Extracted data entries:
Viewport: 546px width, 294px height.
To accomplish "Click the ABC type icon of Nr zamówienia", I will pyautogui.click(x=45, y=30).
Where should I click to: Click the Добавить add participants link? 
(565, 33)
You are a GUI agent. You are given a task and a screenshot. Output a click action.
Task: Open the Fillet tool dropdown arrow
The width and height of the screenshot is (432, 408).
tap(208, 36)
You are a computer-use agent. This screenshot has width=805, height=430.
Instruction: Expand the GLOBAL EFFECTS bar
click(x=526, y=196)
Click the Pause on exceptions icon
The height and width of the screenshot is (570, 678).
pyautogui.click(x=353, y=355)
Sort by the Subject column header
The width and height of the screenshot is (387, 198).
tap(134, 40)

Task:
Provide a verbatim reproduction of all the records.

Exercise answer:
Viewport: 546px width, 294px height.
To accomplish "Click the ABC type icon of Nr zamówienia", I will pyautogui.click(x=45, y=30).
Where should I click to: Click the Добавить add participants link? 
(565, 33)
You are a GUI agent. You are given a task and a screenshot. Output a click action.
Task: Open the Fillet tool dropdown arrow
The width and height of the screenshot is (432, 408).
tap(208, 36)
You are a computer-use agent. This screenshot has width=805, height=430.
Instruction: Expand the GLOBAL EFFECTS bar
click(x=526, y=196)
Click the Pause on exceptions icon
The height and width of the screenshot is (570, 678).
pyautogui.click(x=353, y=355)
Sort by the Subject column header
The width and height of the screenshot is (387, 198).
tap(134, 40)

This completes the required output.